- Your objective -
Please retype the records from the line containing "I want to click" through the end of the records, both ends included, leaving out the pictures.

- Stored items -

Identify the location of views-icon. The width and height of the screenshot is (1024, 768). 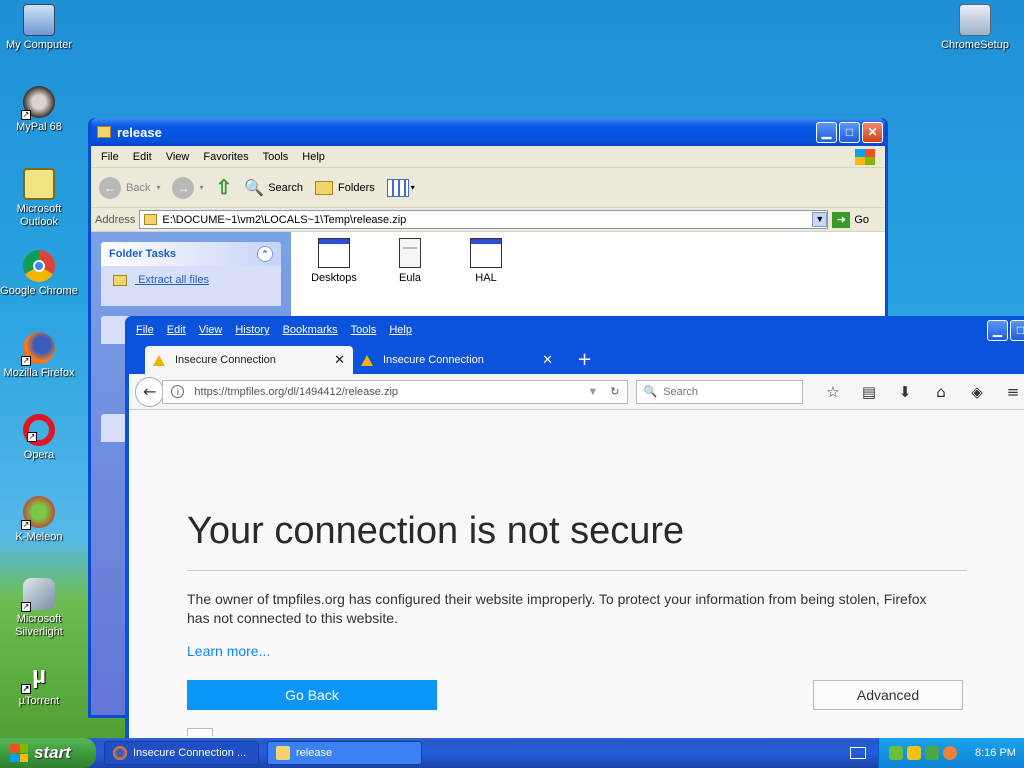
(398, 188).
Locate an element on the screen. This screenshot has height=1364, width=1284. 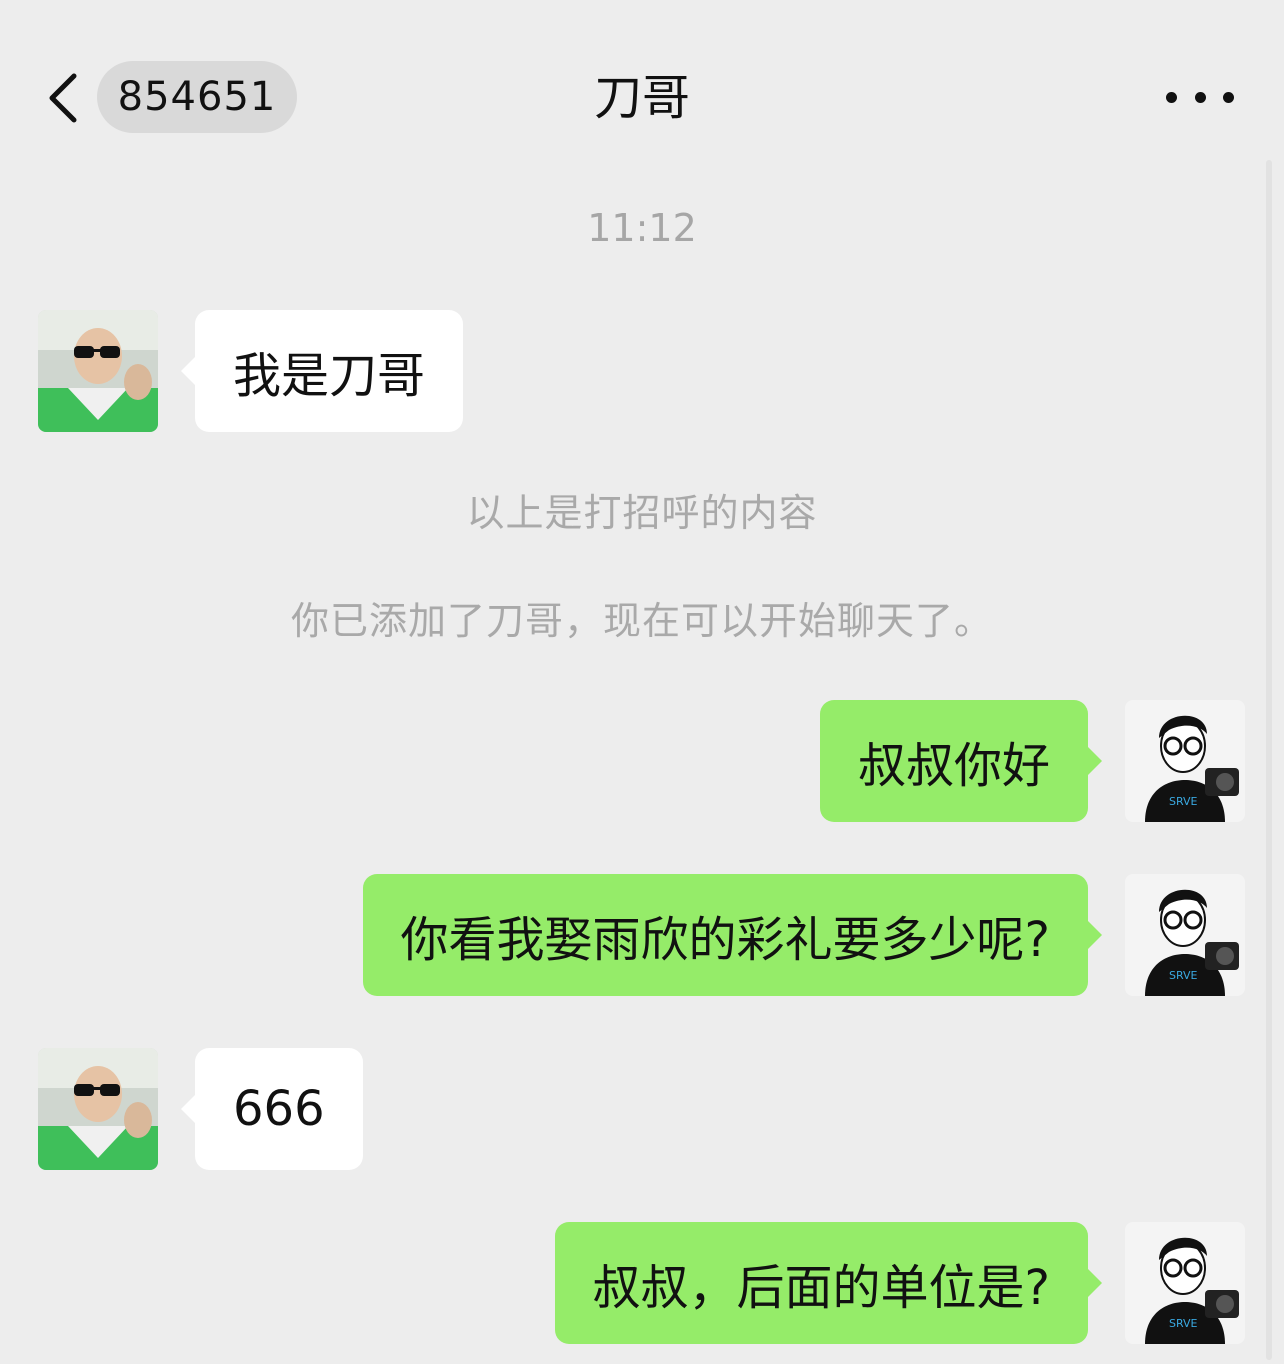
unread-count-badge: 854651 is located at coordinates (197, 97).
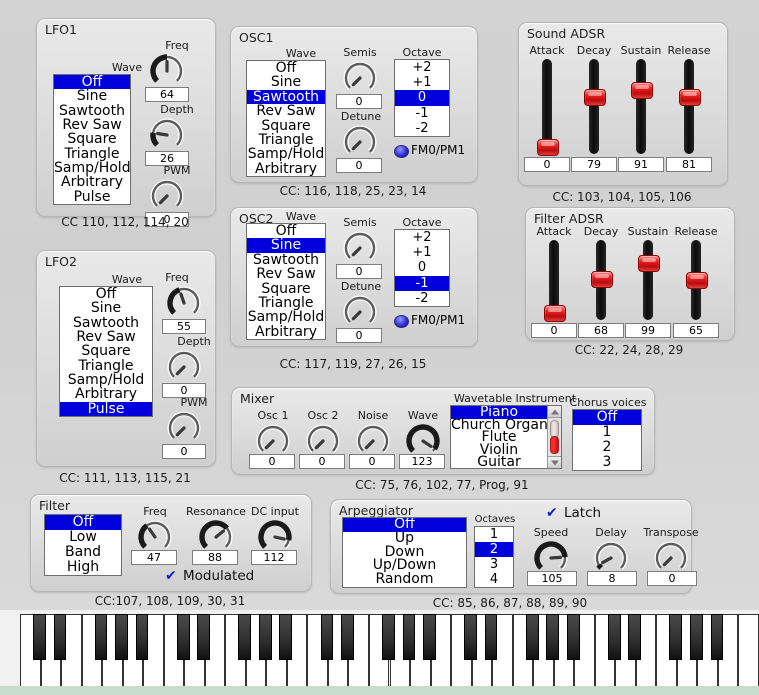 Image resolution: width=759 pixels, height=695 pixels. What do you see at coordinates (422, 252) in the screenshot?
I see `osc2-octave-option: +1` at bounding box center [422, 252].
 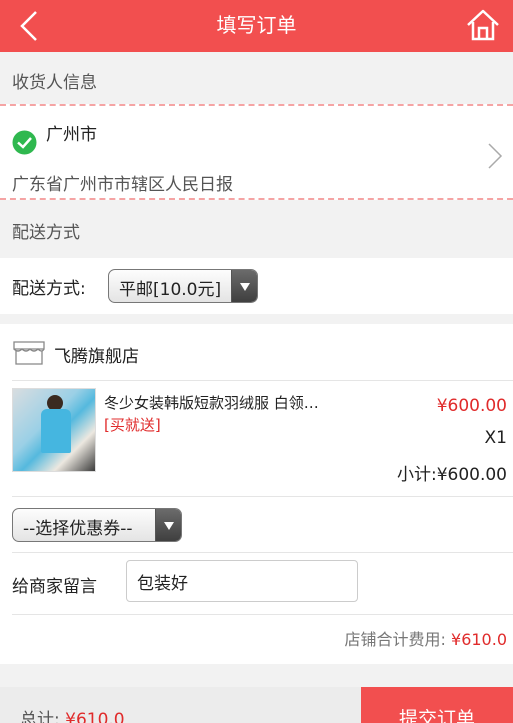 I want to click on coupon-select: --选择优惠券--, so click(x=97, y=525).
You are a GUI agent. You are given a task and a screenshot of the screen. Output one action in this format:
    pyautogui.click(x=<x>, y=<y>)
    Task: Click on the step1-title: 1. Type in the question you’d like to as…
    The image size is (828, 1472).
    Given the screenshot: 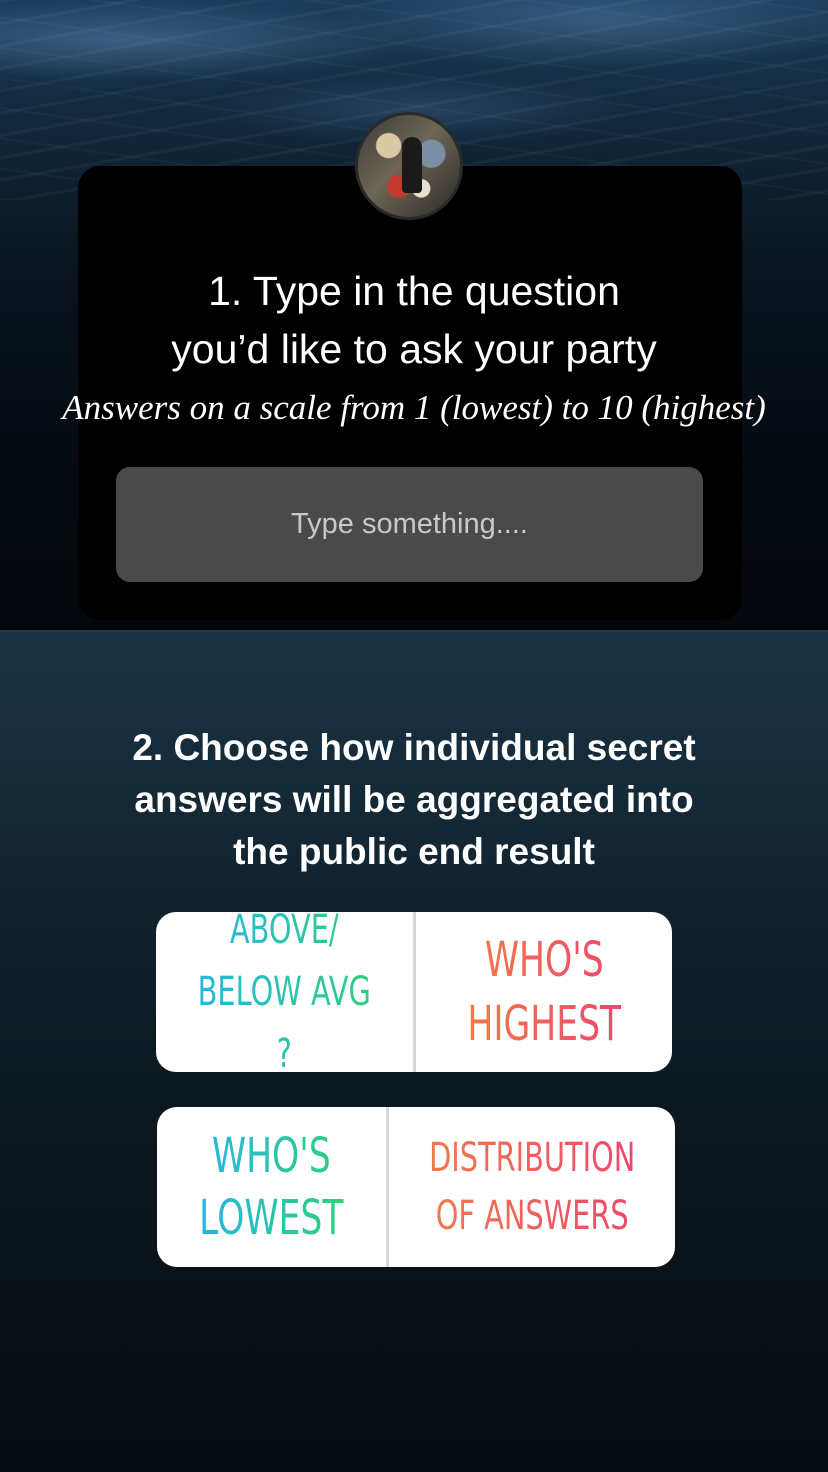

- Response area -
  I want to click on coupon-select: --选择优惠券--, so click(x=97, y=525).
You are a GUI agent. You are given a task and a screenshot of the screen. Output one action in this format:
    pyautogui.click(x=<x>, y=<y>)
    Task: Click on the step1-title: 1. Type in the question you’d like to as…
    The image size is (828, 1472).
    Given the screenshot: 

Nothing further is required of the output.